*TRY IT:* In the records below, find the line containing "FAQ (386, 2353)" and the line containing "[Load image 4 in gallery view] (301, 540)"; please repeat exactly the lines from one to the other, both included, and nothing more.

[[ DATASET EXTRACT, beginning ]]

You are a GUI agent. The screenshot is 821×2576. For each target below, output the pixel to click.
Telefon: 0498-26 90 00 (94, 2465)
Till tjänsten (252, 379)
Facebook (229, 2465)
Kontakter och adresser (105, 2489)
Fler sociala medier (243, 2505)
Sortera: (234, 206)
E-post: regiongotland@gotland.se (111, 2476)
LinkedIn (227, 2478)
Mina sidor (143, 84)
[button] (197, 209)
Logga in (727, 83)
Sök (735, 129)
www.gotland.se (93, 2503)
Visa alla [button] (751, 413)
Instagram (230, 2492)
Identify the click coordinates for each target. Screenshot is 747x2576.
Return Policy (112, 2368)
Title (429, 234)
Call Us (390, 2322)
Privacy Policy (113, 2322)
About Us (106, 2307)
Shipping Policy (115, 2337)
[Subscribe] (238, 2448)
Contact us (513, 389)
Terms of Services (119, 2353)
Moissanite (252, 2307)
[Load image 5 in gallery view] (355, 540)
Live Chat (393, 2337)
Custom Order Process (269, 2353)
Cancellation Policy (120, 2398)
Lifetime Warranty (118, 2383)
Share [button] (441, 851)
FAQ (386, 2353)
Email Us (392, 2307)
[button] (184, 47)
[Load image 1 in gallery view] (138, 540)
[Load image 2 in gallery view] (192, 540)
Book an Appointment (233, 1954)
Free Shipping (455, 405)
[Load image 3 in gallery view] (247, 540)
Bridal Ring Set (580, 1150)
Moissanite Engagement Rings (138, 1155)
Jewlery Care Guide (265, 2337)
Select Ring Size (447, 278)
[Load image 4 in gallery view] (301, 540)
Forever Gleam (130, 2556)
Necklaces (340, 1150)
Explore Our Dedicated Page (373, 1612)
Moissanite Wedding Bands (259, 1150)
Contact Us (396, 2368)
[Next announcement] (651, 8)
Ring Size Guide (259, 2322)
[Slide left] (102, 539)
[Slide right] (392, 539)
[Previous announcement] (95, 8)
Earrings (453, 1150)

[[ DATASET EXTRACT, end ]]

*OUTPUT:*
FAQ (386, 2353)
Email Us (392, 2307)
[button] (184, 47)
[Load image 1 in gallery view] (138, 540)
[Load image 2 in gallery view] (192, 540)
Book an Appointment (233, 1954)
Free Shipping (455, 405)
[Load image 3 in gallery view] (247, 540)
Bridal Ring Set (580, 1150)
Moissanite Engagement Rings (138, 1155)
Jewlery Care Guide (265, 2337)
Select Ring Size (447, 278)
[Load image 4 in gallery view] (301, 540)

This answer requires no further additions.